Ciência e Tecnologia
Projeto testará reação da floresta amazônica ao excesso de CO2
Pesquisas da Amazônia
A assinatura de dois convênios lançou oficialmente o projeto Amazon Face, que submeterá áreas de floresta amazônica a concentrações elevadas de gás carbônico para ver como a vegetação e o ecossistema reagem. Um dos convênios foram firmados entre Ministério da Ciência, Tecnologia e Inovação (MCTI) e o Banco Interamericano de Desenvolvimento (BID), e o outro, entre a pasta federal e a Fundação de Amparo à Pesquisa do Estado do Amazonas (Fapeam).
O experimento, lançado nesta quarta-feira (14), será implementado em uma floresta de platô na Estação Experimental de Silvicultura Tropical, localizada cerca de 60 quilômetros (km) ao norte de Manaus e administrada pelo Instituto Nacional de Pesquisa da Amazônia (Inpa/MCTI).

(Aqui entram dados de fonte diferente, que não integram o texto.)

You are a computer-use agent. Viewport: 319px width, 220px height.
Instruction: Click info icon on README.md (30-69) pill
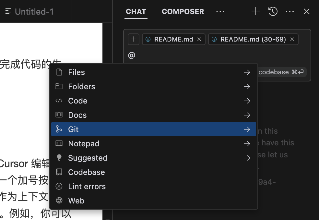214,39
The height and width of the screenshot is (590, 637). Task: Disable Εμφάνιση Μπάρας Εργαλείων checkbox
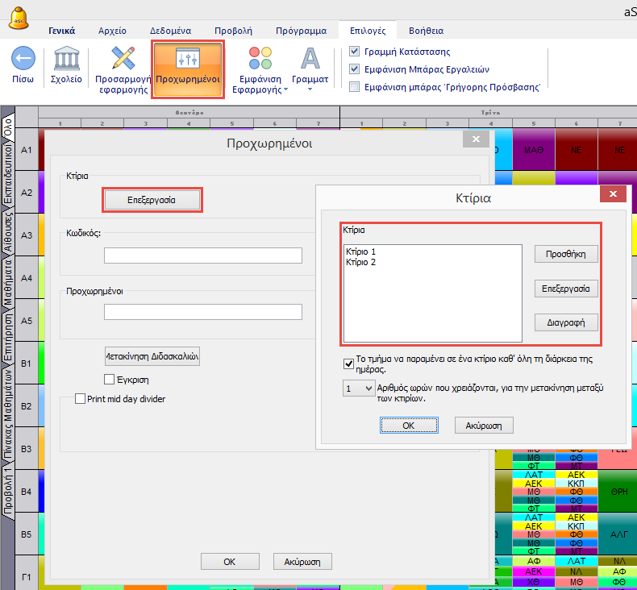pyautogui.click(x=354, y=69)
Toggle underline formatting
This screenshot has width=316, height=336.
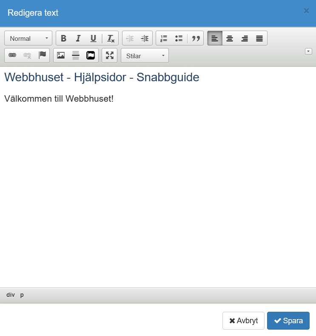pos(93,38)
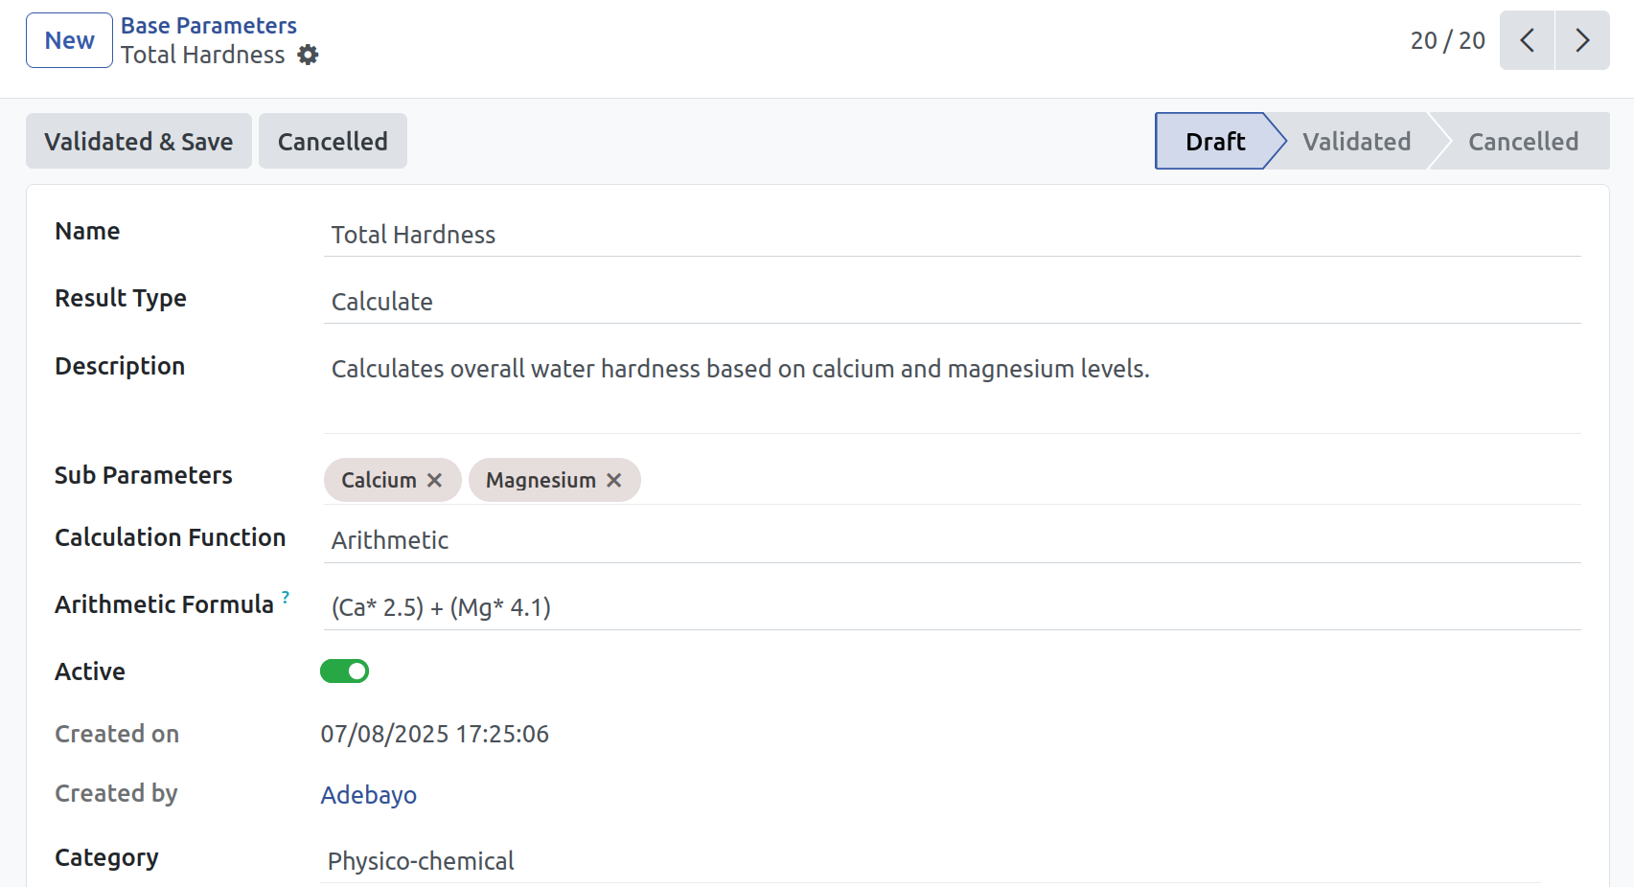The width and height of the screenshot is (1634, 887).
Task: Select the Draft status stage
Action: click(1214, 142)
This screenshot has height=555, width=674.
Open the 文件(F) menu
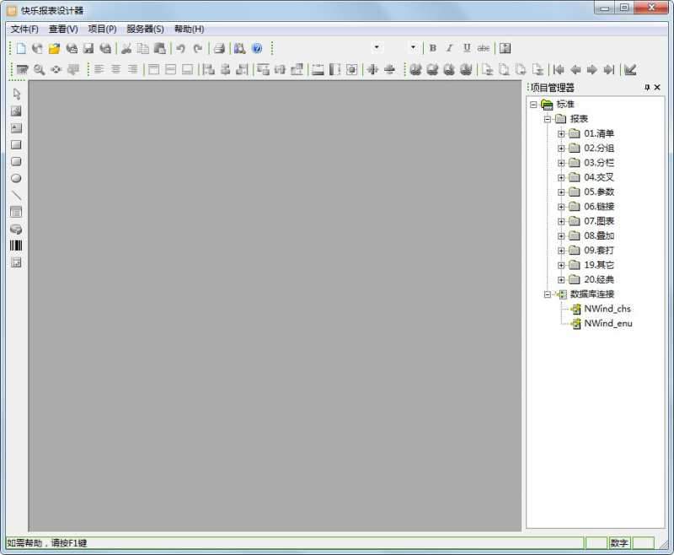tap(24, 29)

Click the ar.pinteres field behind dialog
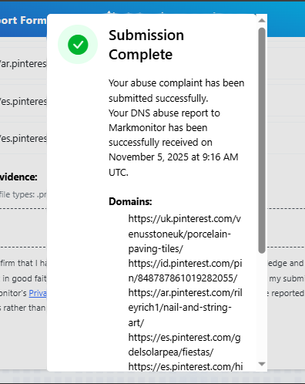point(23,64)
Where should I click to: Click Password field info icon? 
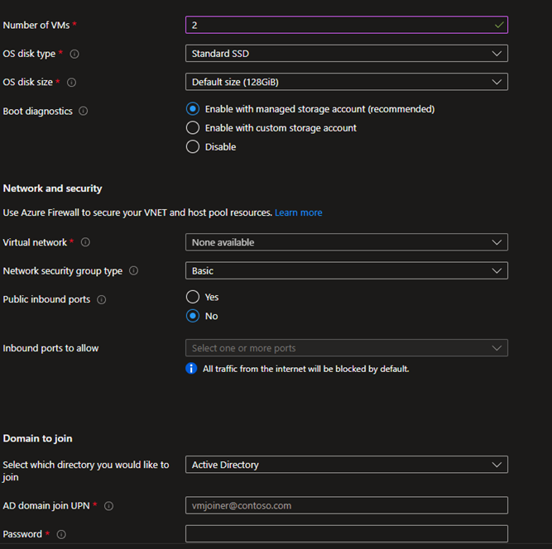click(x=61, y=535)
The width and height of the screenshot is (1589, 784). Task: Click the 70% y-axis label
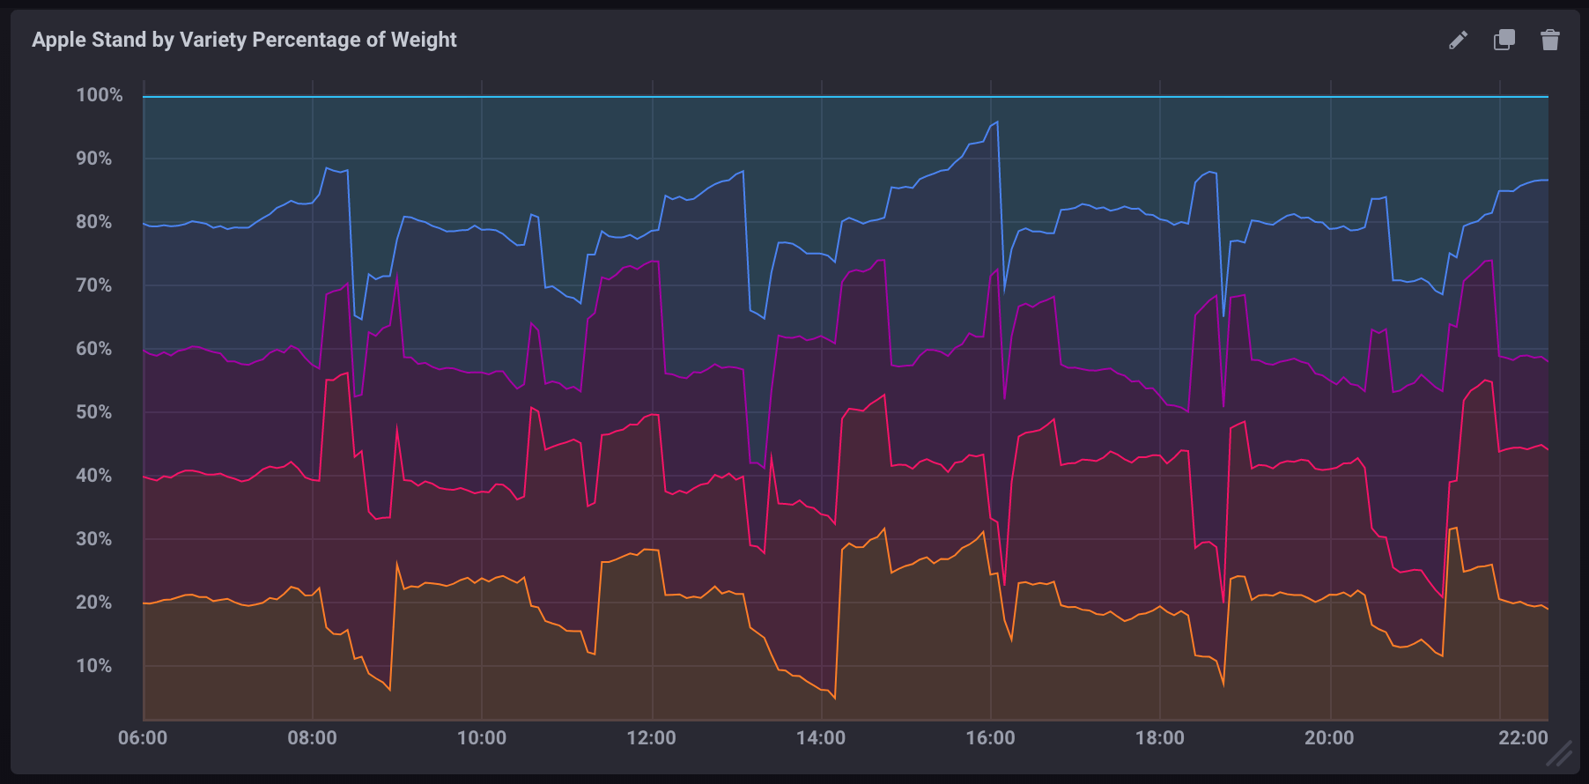pyautogui.click(x=94, y=285)
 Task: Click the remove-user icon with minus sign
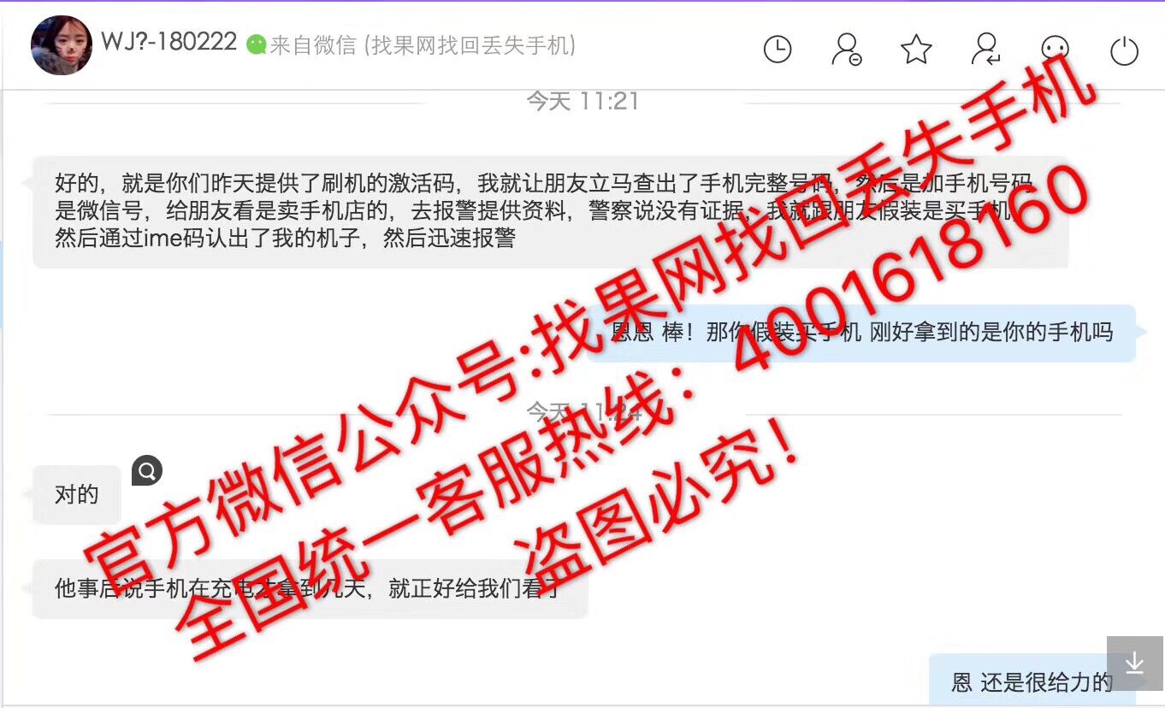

A simulação vai aumentar em 50% a concentração do gás (o CO2, também conhecido como dióxido de carbono), que assim chegará a 600 partes por milhão (ppm), em parcelas de mata de 30 metros de diâmetro. O objetivo é ver até que ponto a fertilização pela oferta extra do gás – usado pelas plantas para fazer fotossíntese – aumenta a resiliência da floresta, compensando fatores adversos como o aquecimento e alterações no regime de chuvas.
“Falar do Amazon Face é, de certa forma, falar da importância da Amazônia para o Brasil e para o mundo”, destacou o engenheiro florestal Carlos Alberto Quesada, do Inpa, um dos coordenadores científicos do experimento. “É talvez a maior biodiversidade do planeta, um importante componente dos ciclos de carbono – está ali um estoque de 90 bilhões de toneladas – e dos ciclos hidrológicos, uma bacia que aporta importante quantidade de água doce aos oceanos.” Ele lembrou que as mudanças no clima colocam em risco todos esses processos funcionais e a vida de cerca de 25 milhões de pessoas que habitam a região, considerando apenas a porção brasileira do bioma.
A primeira fase do projeto, com 2017 como horizonte e aplicada em duas parcelas de mata, está orçada em US$ 11 milhões. A segunda, que se estenderia por dez anos, em US$ 78 milhões.